Sounds like the sort of man liable to get his facts right, non?

I'm all for renaming the library to fulfil its current purpose. And not for the hell of it. The library is keen to drive up usage from the population this side of the tracks. Its current name, its brand, tells Harringaeites that it's not really for us. A rebrand would help people to identify with it and support its movement to the heart of the wider community from BOTH sides of the tracks, rather than being at the edge of both.

PUBLIC LIBRARY I was merely suggesting that the title over the entrance reminds all that our library is a general purpose library open to everyone. What the council often forgets is that it is the nearest official council facility for a long distance and discharges responsibilities other than just issuing books. It should be bigger and expand into the empty top floor.

I wasn't suggesting you were mistaken and even less questioning the reliability of Sir Frank. Indeed, in regards to familiarity with Sir Frank Chalton Francis' integrity, you should know that in Stroud Green we speak of little else.

Do you know when the railway was put through? This has acted as a big separator and means that the only convenient access for Harringay residents to the Harringay and Stroud Green library is via the pedestrian overbridge. I suspect that many in Harringay do not even know of the existence of this jewel.

Contrary to assertions of the council in the 1990s, our library is well located: on top of a bus stop, seconds from a group of shops and one minute from a railway station. Two minutes from a large council estate (Chettle Court).

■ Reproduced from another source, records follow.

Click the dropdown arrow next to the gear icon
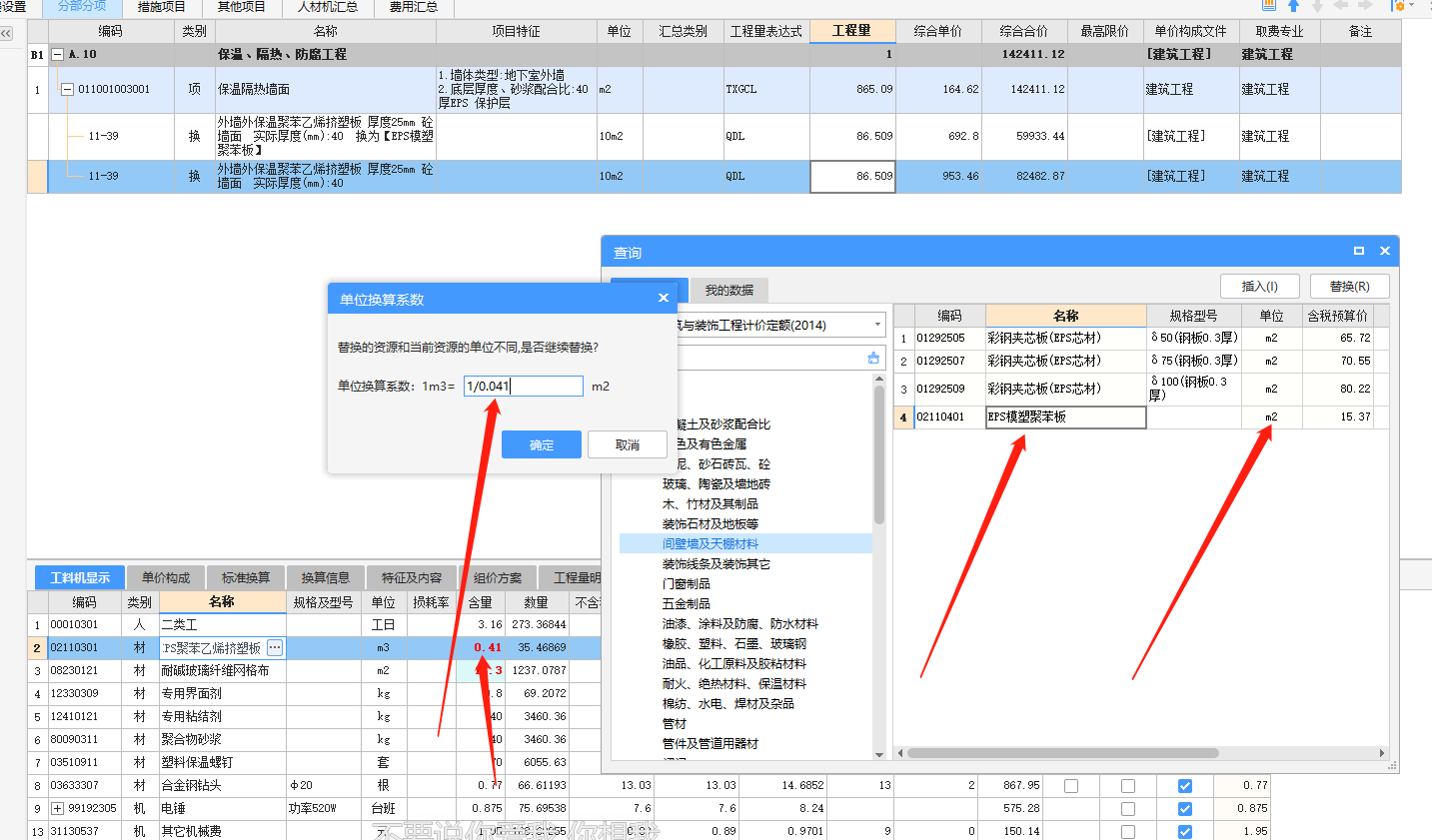Screen dimensions: 1432x840 1411,5
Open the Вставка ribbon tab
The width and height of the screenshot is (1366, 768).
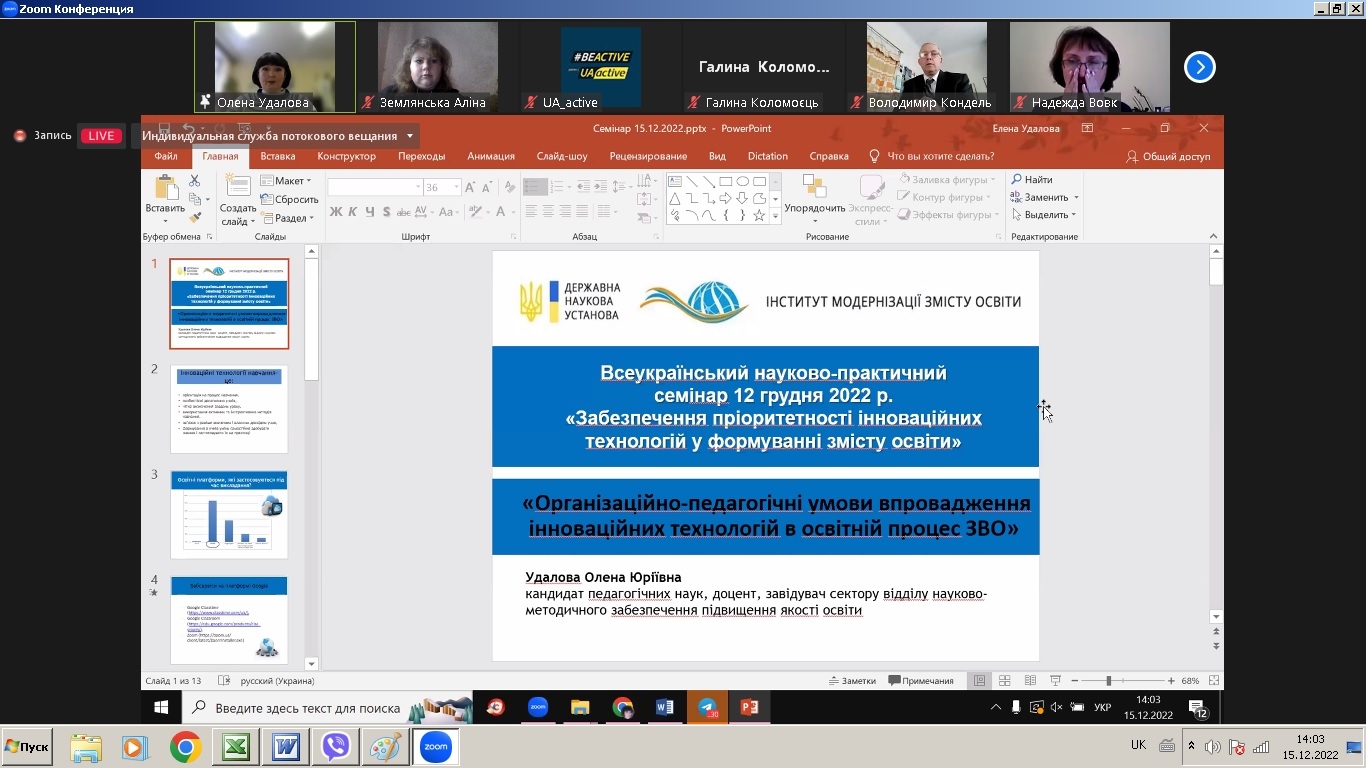coord(277,156)
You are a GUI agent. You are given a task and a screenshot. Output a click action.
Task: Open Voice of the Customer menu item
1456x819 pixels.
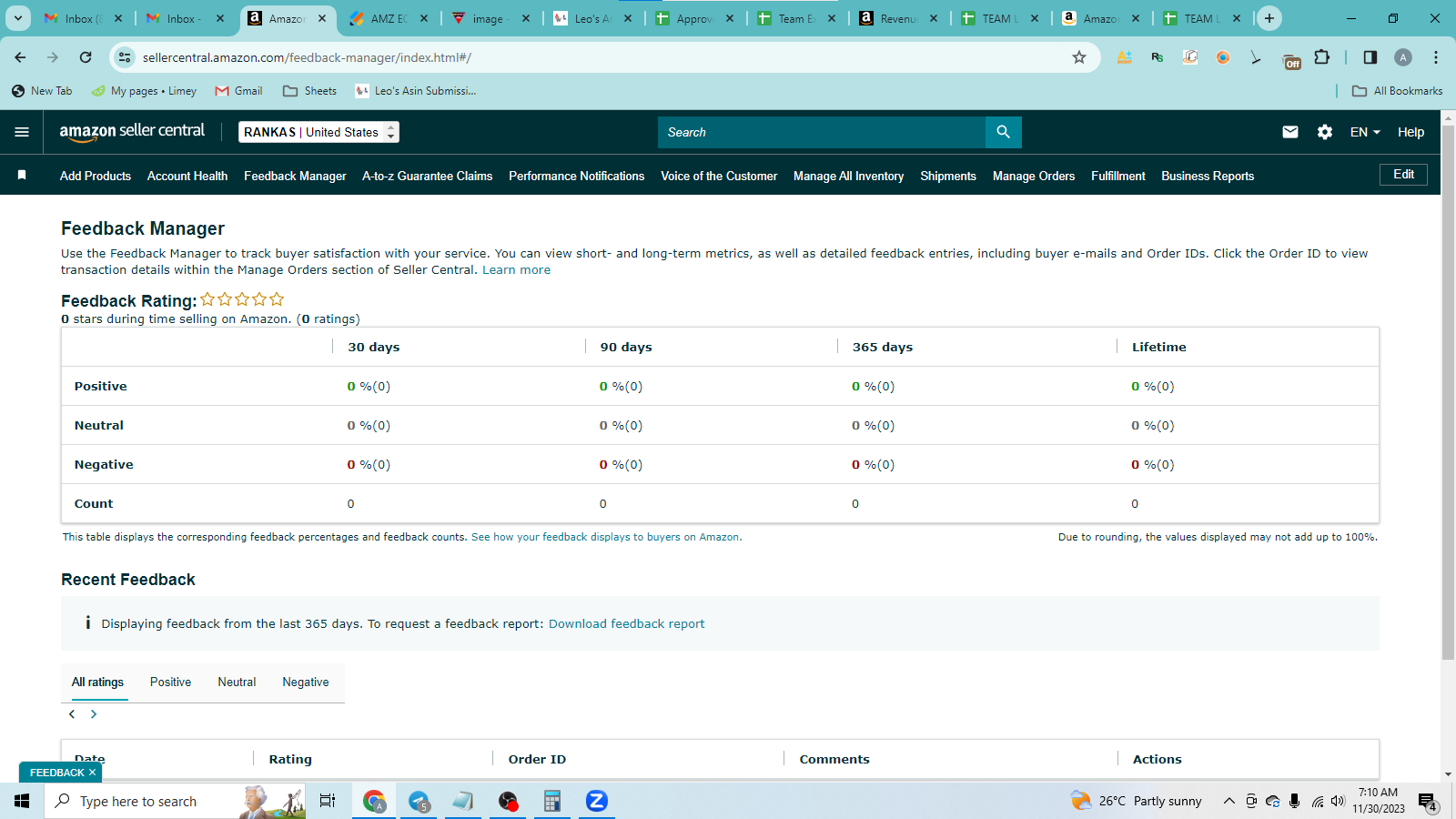tap(719, 176)
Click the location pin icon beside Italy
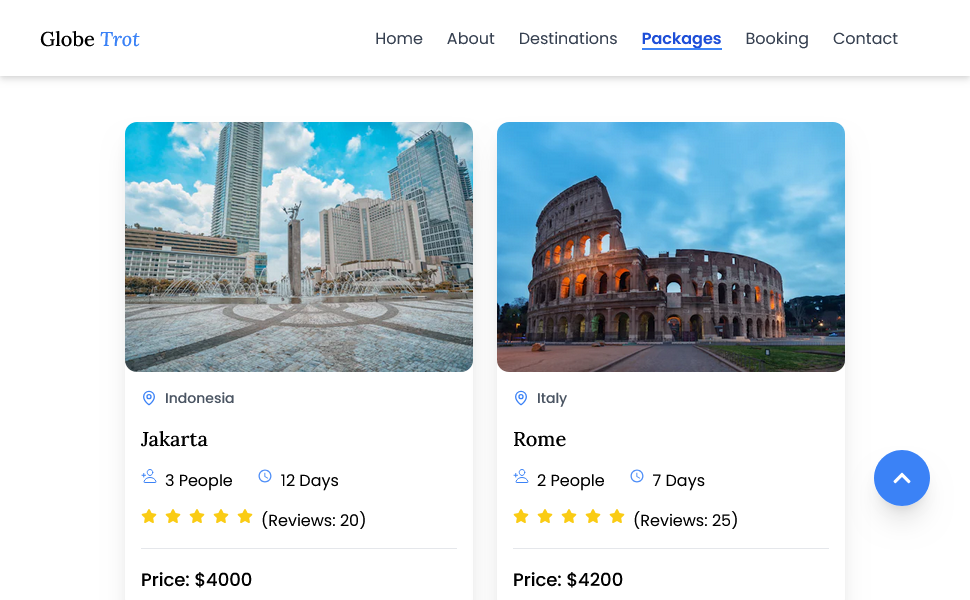Viewport: 970px width, 600px height. point(521,398)
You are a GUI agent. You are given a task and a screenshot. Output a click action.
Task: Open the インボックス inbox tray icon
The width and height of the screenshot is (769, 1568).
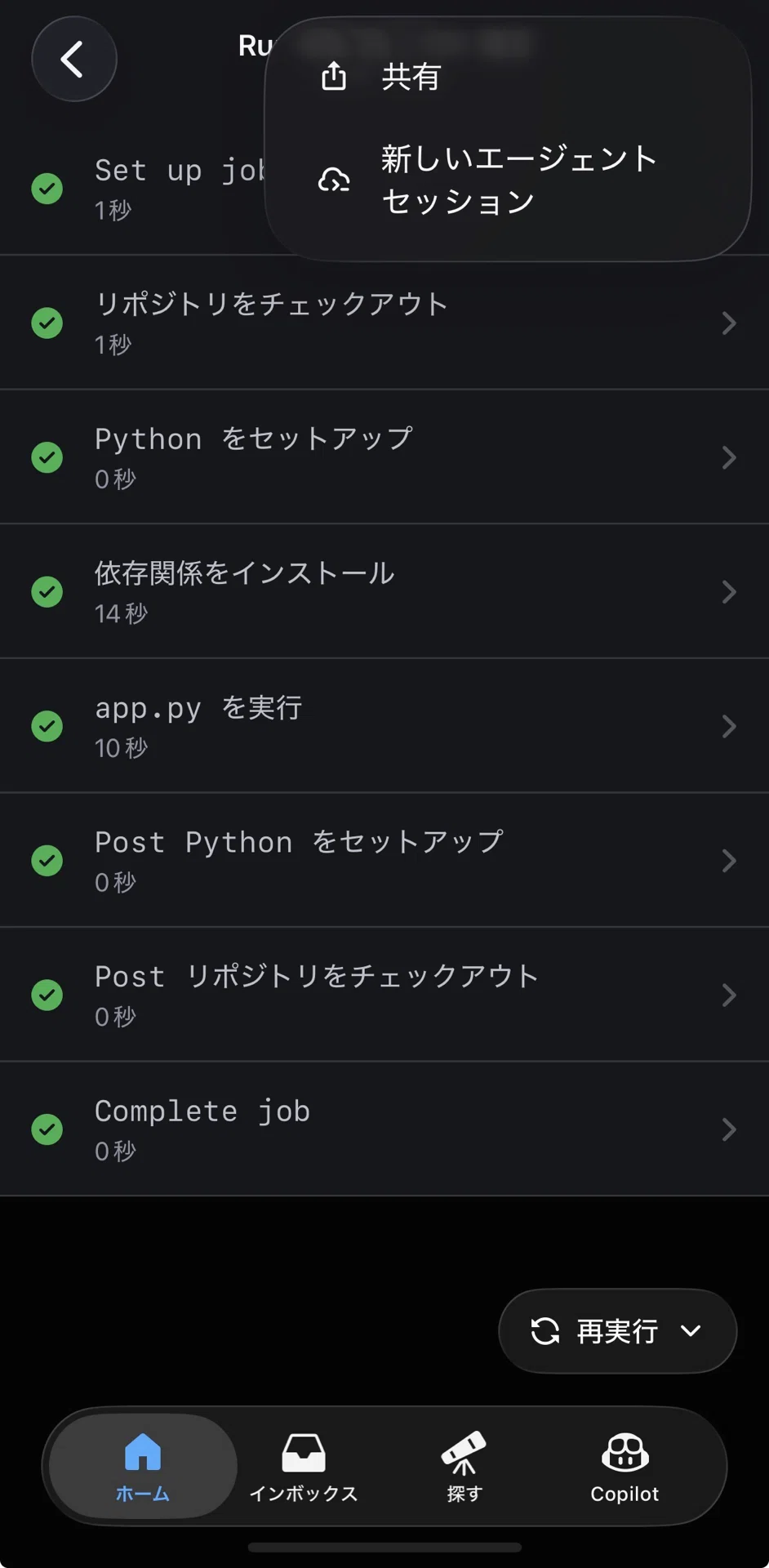point(303,1453)
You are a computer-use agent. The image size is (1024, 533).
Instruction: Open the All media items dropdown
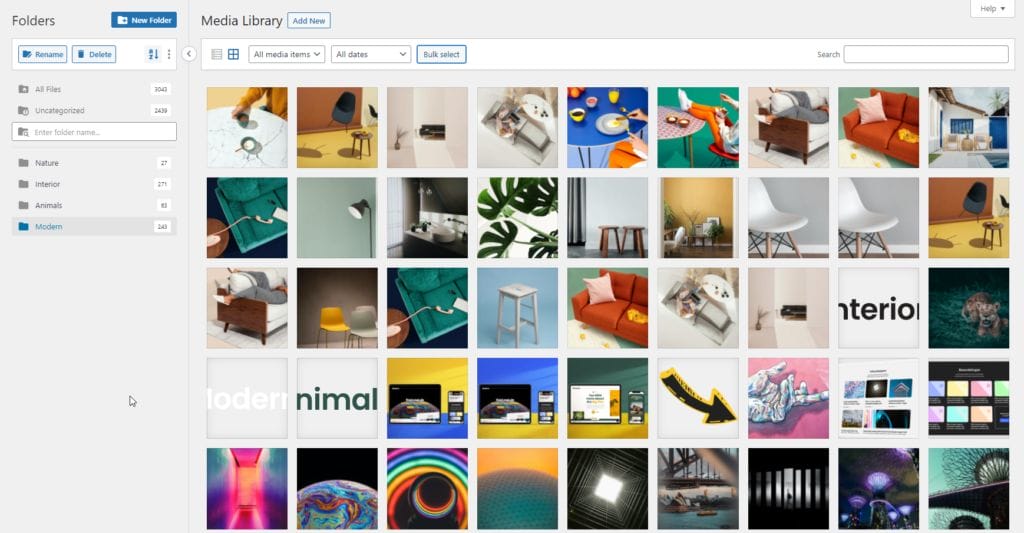[x=287, y=54]
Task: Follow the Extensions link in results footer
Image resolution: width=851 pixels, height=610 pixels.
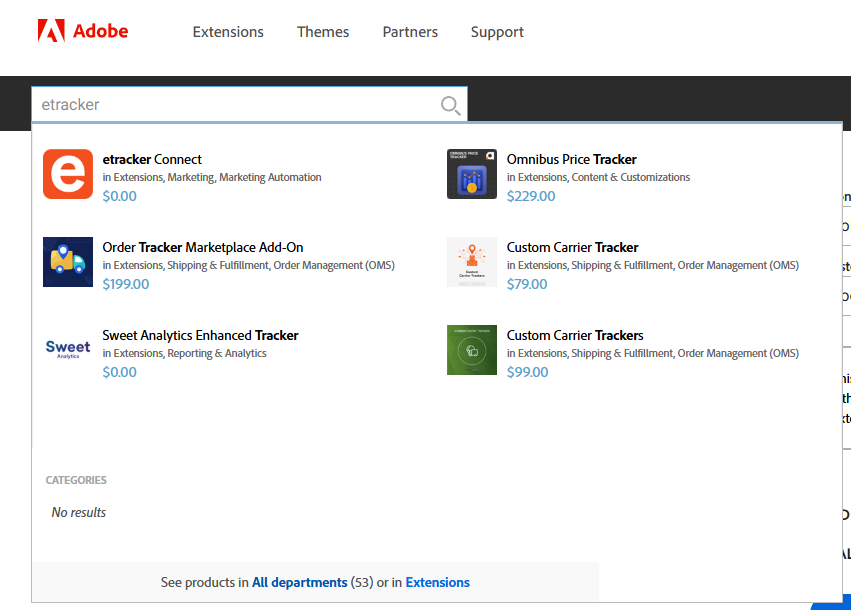Action: [x=437, y=582]
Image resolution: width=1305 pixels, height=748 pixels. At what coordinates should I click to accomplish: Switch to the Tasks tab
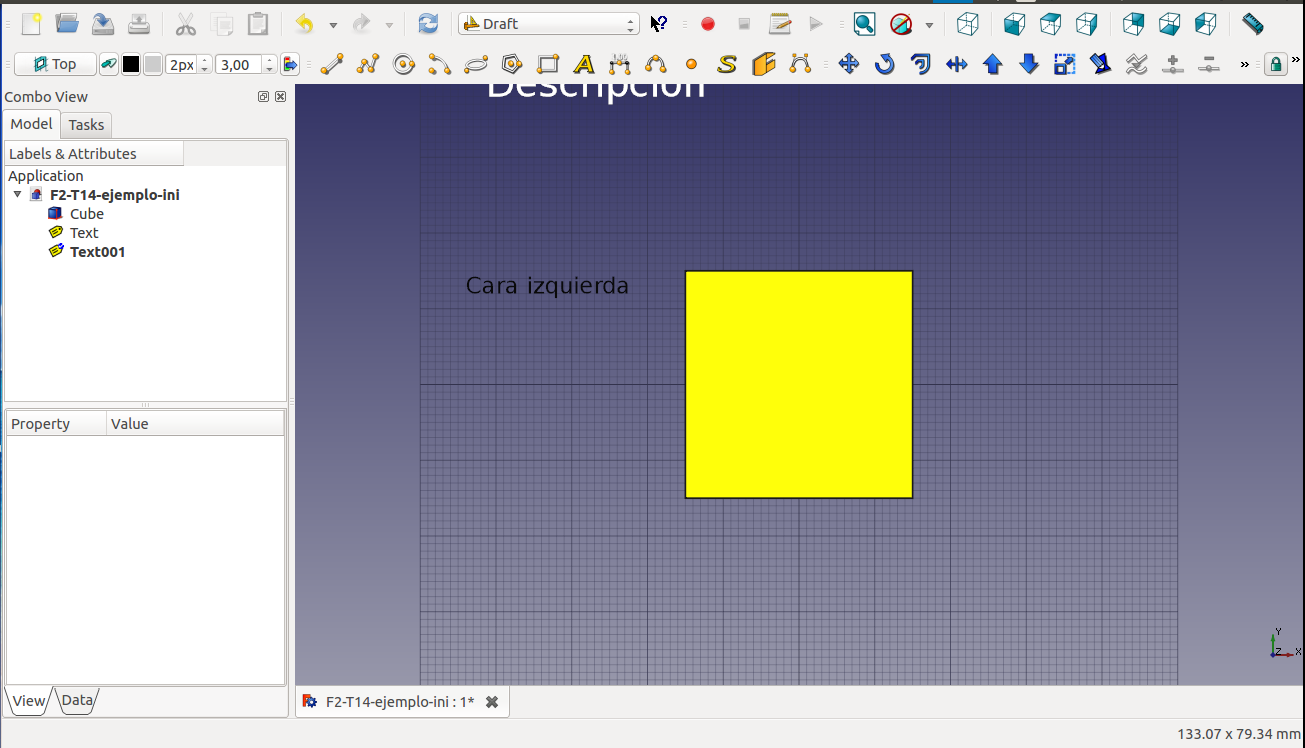click(x=86, y=125)
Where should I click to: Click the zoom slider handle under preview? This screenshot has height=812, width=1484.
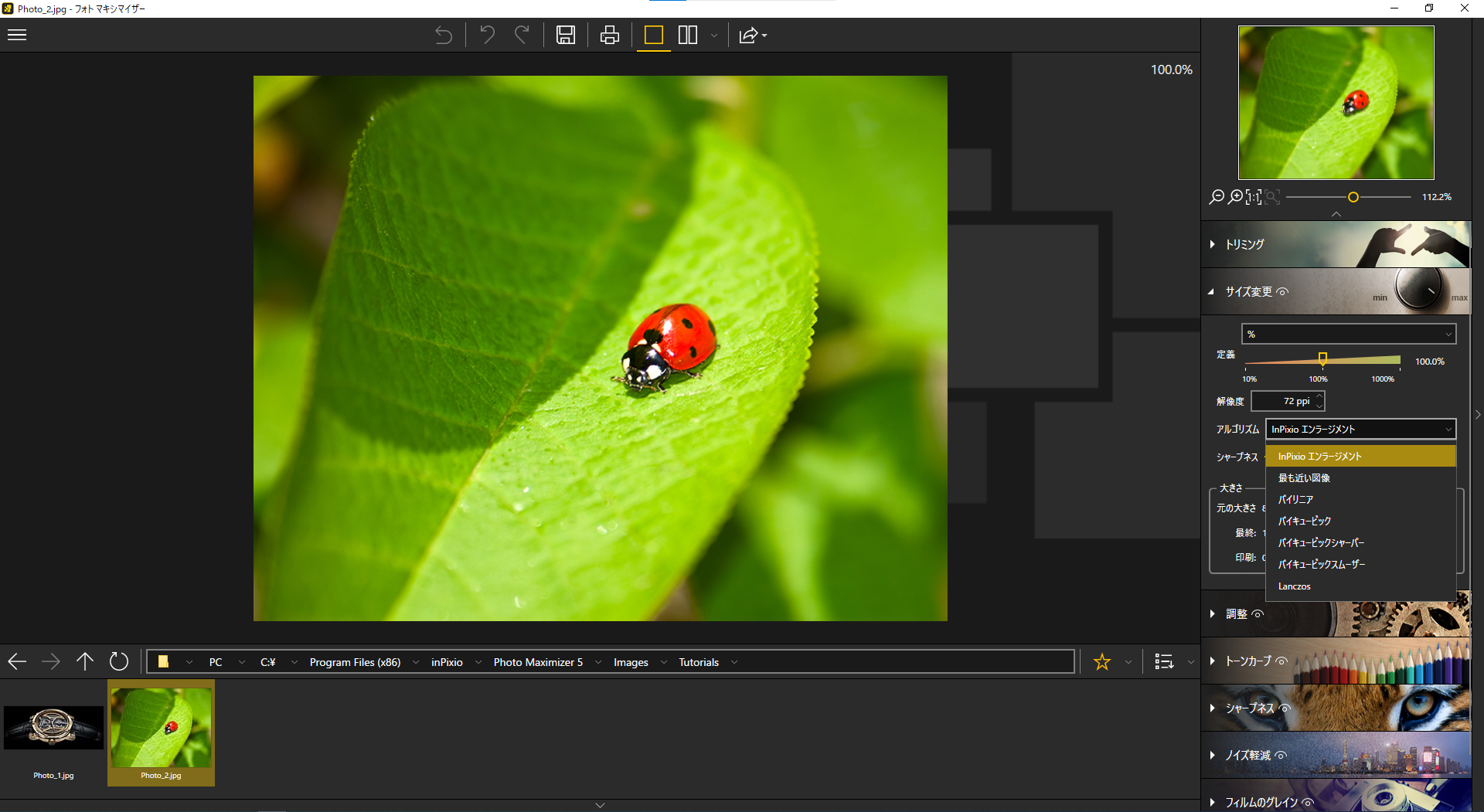tap(1353, 197)
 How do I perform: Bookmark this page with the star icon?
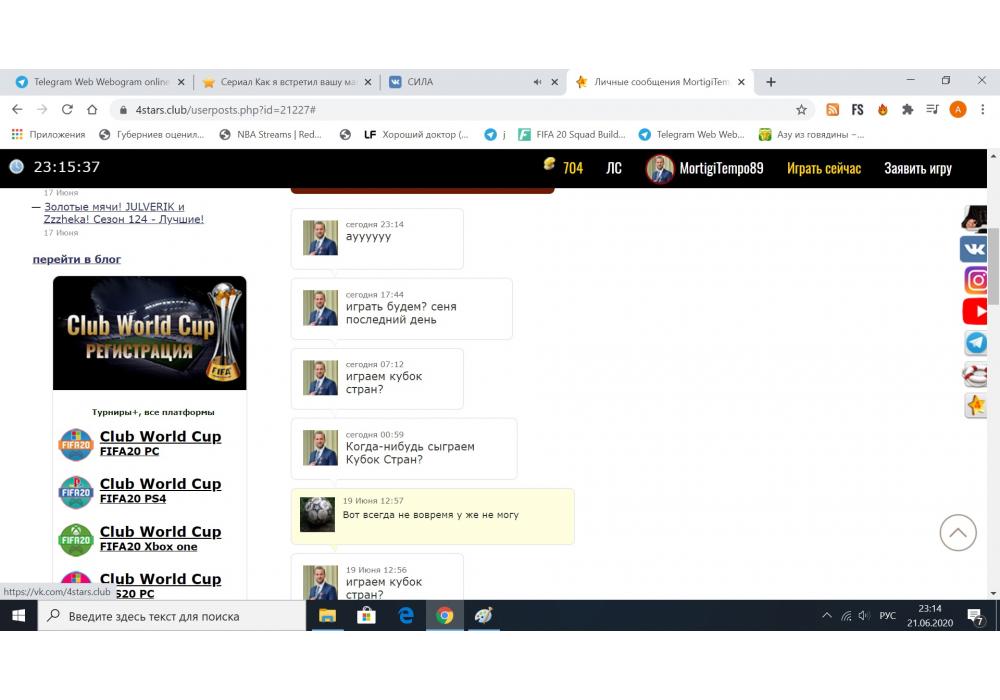(801, 110)
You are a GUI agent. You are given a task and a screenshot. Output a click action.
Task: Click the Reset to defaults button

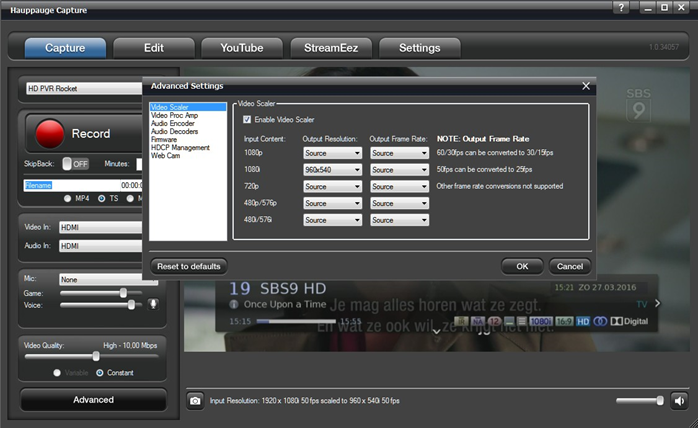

I think a renaming (or reversion to the original) is a good idea, especially if it would serve to remind ladder folk that its their library as much as anyone's.

You guys too with Sir Frank! Well I never. You see we are all the same under the skin.

Railway opened in 1852.

You might find this short history of the library interesting.
Attachments:

Thanks John.

(Glad to see that you've amended your potted history, but would be good if it could be further ammened to clearly pick up on the discovery of the original idea that the library should serve as the Stroud Green & Harringay library. The book by Frank Chalton Francis offers the opportunity to verify that?)

Burt's idea was countered with an idea that Islington and Hornsey should share the cost of a libray for Stroud Green, but Islington weren't interested. instead they built the library, now demolished, in Hanley road.

239 Wightman looks like an ordinary terraced house. No reason however that it couldn't have served as an auxiliary library, particularly during the War. There's no sign of bomb damage though: it's pretty dilapidated but that's probably because it seems to be in multi-occupancy and is sadly in need of maintenance.